El Ministerio del Interior no facilita datos de personas derivadas de Canarias a centros de la península, que están, según el Ministerio de Inclusión, Seguridad Social y Migraciones, solo al 45 % de su capacidad.

La Delegación del Gobierno en Canarias calcula que de los 8.102 que llegaron a las islas, hay unos 3.000 en hoteles y otros centros de acogida. Hay que sumarles, explica a Efe Txema Santana, de la Comisión Española de Ayuda al Refugiado (CEAR), unos 1.000 menores acogidos y algunos más que están en las calles.

Las expulsiones están paralizadas por la pandemia desde marzo por el cierre de fronteras. Pero «siguen faltando miles de personas que han salido de Canarias», afirma Santana.

A Cruz Roja, que organiza prácticamente todos los traslados, le constan solo 770 derivados a centros de la península en el último año (la gran parte tras el estado de alarma) y 2.200 migrantes que salieron un día de sus centros para no volver, la mayoría, suponen desde la ONG, con destino a otros puntos de España.Pero no son suficientes.

Para Santana, «lo que es incomprensible es que Canarias esté tan saturada como está, con plazas en hoteles, y haya otros territorios en la península que tengan capacidad (de acogida) porque las llegadas han bajado».

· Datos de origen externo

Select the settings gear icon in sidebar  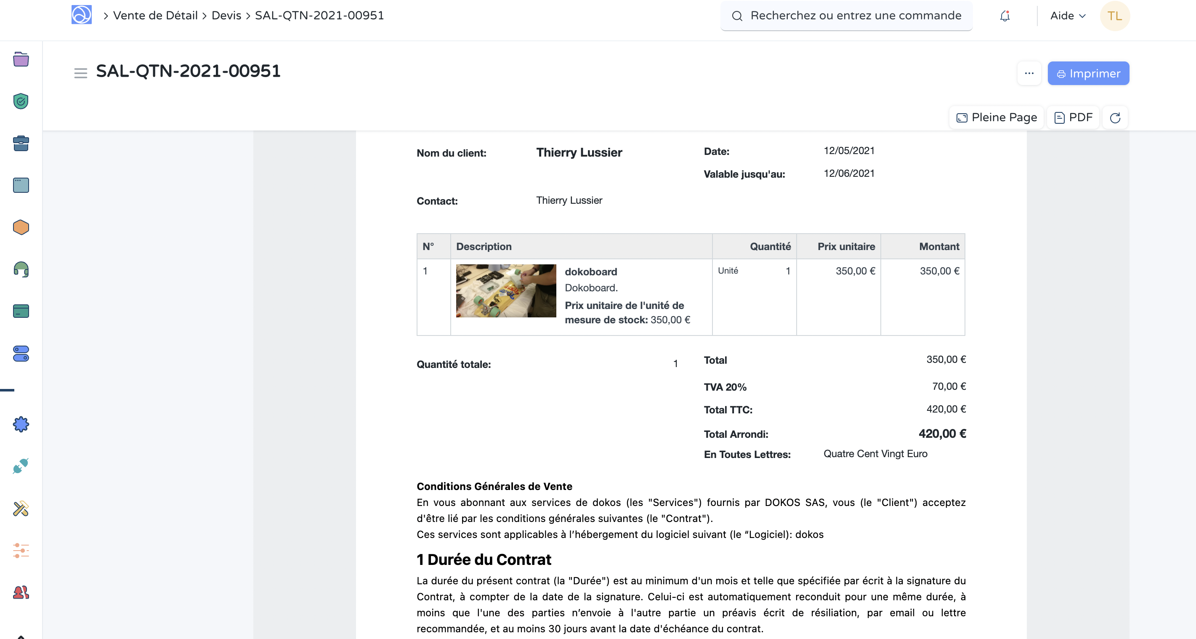tap(20, 424)
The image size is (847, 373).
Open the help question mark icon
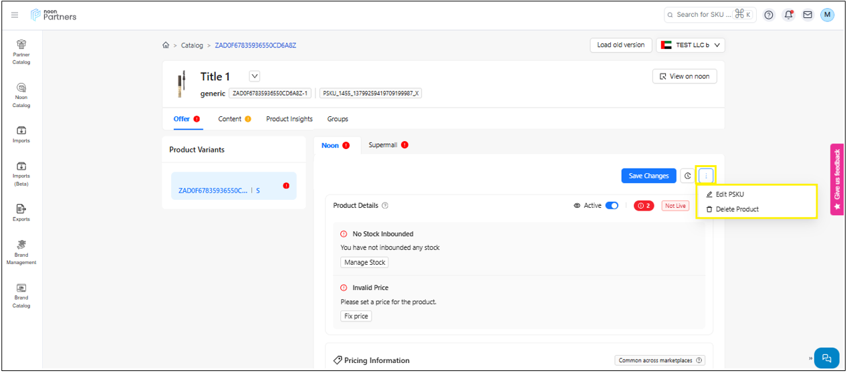tap(769, 15)
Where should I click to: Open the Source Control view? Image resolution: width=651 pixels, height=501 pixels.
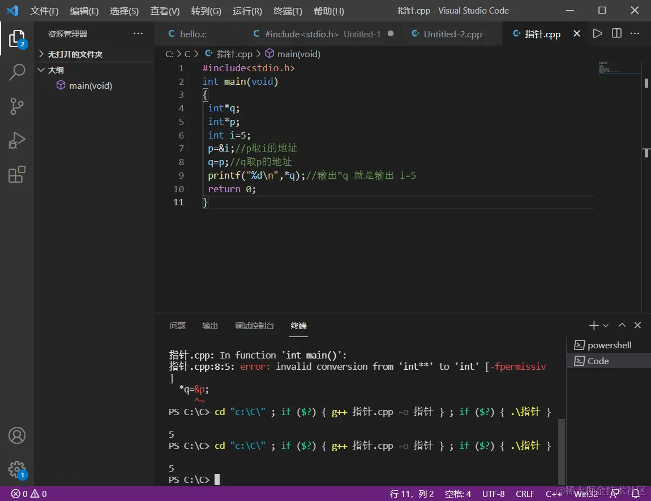point(17,106)
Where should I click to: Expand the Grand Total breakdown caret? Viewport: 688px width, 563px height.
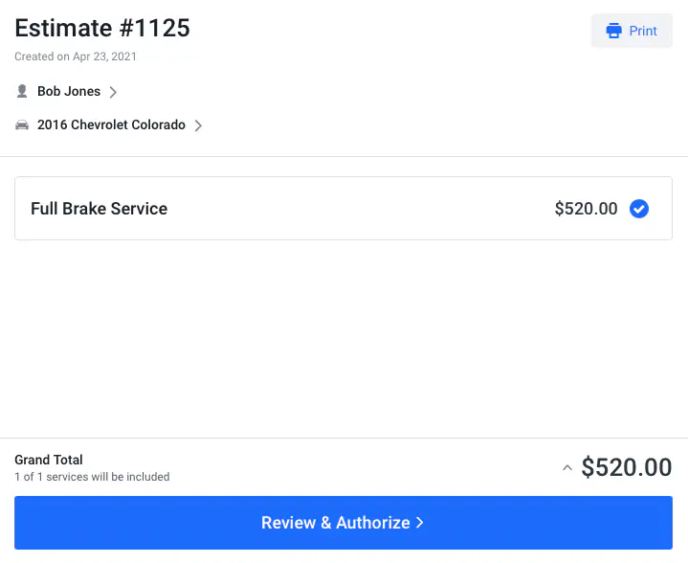[566, 468]
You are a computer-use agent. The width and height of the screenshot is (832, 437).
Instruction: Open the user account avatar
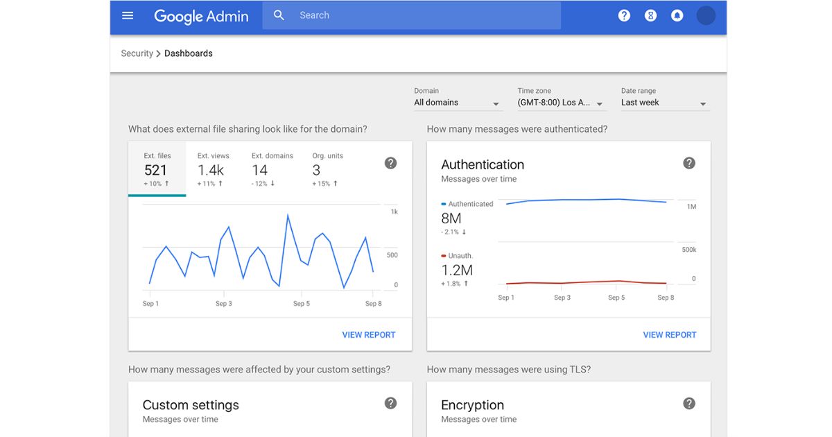pos(706,15)
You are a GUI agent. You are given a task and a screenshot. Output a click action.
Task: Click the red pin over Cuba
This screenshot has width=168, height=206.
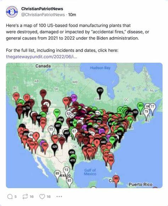point(116,180)
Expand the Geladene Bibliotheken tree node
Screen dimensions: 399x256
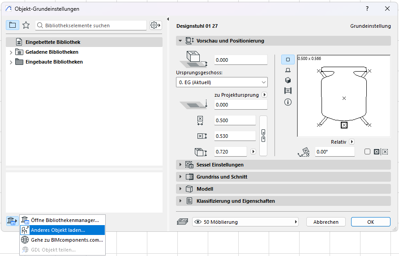pyautogui.click(x=11, y=52)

Cuando Mari va a Arguineguín a recibir a los cayucos, los vecinos le reprochan que «los negros tienen más ayuda». «Para ellos sí te mueves, por nosotros no», le dicen, y es que, según Santana, lo que aumenta el racismo es la mala gestión de la migración y que los ciudadanos vean «a la gente tirada en el muelle».

EN BUSCA DE LA «GRAN ESPAÑA»

El paso siguiente al puerto es un centro de acogida o un hotel, alojamientos estos últimos temporales y facilitados por la pandemia. En uno de ellos, en la zona de Maspalomas (zona turística en Gran Canaria), están Soungalo, Bemba y Boubaka.

Para matar el tiempo, juegan con otros subsaharianos en un campo de fútbol. Está en un bajo rodeado de apartamentos turísticos vacíos. Al fondo, una noria luminosa gigante de un parque de atracciones.

Se hace tarde y sus compañeros se van marchando. Poco antes, explican que llegaron juntos el 15 de septiembre en un cayuco desde Senegal con 44 personas que navegó durante una semana. Huyeron de su pueblo, una pequeña aldea de Mali, porque los campos de cereales que cultivaban se secan y por miedo a los rebeldes de un país en conflicto.

Como víctimas de una guerra, podrían tener derecho al asilo, una palabra que oyeron solo al llegar pero que nadie les explicó después. Para cuando consigan informarse puede que sea tarde. El plazo para solicitarlo es de un mes.

Del hotel suelen pasar a otros centros, como en el caso de Abdoulaye, que con sus 24 años cogió una barca en Marruecos y estuvo 4 días en el mar. Se perdieron y se rompió el motor. «Pensamos en la muerte, eso es lo que pensamos».

Como a muchos, a Abdoulaye le salieron ampollas en las nalgas de estar quieto tanto tiempo. Ahora quiere trabajar para alimentar a su familia, pero no en Canarias, su intención, y la de todos los entrevistados por Efe, es ir a la «Gran España», a la península. Está por ver si le dejará el semáforo rojo que mantiene a miles de personas atrapadas en las islas.